SpaceX (SPAX.PVT) may be a generational business. History says IPO day can still be a terrible entry point.
Across more than 9,000 operating-company initial public offerings from 1975 to 2021, 60% of returns finished flat or lower three years after the first close, while only 16% more than doubled. The average return was positive — but only because a small group of moonshots pulled it higher.

The data comes from Jay Ritter’s IPO research at the University of Florida, which tracks traditional companies going public — not SPACs, REITs, closed-end funds, or ADRs. In other words, this is closer to the IPO market most investors imagine when they hear about a big private company finally listing its stock.
That distinction is important because SpaceX is not arriving as a startup in search of Wall Street’s blessing. It is arriving — if and when it lists — after years of value creation in private markets, a pattern that has turned the IPO from Wall Street’s starting line into more of an exit ramp for early backers.
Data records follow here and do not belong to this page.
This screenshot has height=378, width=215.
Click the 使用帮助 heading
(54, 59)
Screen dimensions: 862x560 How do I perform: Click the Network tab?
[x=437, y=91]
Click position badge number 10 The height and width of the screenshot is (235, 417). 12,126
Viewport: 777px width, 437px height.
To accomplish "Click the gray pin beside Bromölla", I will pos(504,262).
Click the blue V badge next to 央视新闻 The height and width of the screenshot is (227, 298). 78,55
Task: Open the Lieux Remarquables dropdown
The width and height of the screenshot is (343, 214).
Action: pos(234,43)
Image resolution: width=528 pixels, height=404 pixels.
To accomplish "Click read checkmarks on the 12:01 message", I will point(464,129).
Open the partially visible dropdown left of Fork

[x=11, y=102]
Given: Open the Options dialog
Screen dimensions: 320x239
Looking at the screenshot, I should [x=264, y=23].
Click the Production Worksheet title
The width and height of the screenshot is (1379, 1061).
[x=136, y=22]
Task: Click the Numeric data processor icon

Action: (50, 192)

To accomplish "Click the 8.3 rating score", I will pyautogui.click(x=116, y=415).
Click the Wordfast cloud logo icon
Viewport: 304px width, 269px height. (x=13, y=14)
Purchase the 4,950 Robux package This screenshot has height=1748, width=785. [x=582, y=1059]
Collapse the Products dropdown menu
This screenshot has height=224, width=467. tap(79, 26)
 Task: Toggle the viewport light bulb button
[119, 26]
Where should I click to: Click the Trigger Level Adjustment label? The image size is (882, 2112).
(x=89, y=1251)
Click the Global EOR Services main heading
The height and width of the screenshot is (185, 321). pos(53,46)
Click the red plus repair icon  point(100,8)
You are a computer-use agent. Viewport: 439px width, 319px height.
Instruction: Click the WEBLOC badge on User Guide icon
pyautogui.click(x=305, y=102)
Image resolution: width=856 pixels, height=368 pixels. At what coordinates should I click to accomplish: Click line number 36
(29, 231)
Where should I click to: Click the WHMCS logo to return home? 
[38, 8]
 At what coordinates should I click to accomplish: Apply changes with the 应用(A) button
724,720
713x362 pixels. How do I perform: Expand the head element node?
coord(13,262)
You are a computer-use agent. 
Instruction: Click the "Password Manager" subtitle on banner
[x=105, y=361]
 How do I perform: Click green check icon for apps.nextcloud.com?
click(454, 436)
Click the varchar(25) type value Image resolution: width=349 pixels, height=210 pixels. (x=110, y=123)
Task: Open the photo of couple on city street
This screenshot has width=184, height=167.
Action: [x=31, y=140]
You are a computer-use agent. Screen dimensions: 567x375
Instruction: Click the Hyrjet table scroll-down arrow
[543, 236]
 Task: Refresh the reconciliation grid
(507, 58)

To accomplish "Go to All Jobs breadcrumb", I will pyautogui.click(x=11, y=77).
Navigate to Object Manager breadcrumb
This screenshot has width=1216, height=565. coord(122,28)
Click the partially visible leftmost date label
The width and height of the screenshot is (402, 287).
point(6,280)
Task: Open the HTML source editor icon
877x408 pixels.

That does not mean public investors should avoid every hot IPO. It means they should stop treating the first trade as the only chance to get in.
Kathy Donnelly, co-author of “The Lifecycle Trade,” made a similar point in a Yahoo Finance webinar on IPO trading. One slide summed up the danger: Few IPOs make quick gains of 100% or more, and most undercut their first-day low within three weeks. Stocks that do jump fast often give the gains back.
That’s the better way to think about SpaceX. The company may be exceptional. The trade still has to prove itself after the opening-day rush.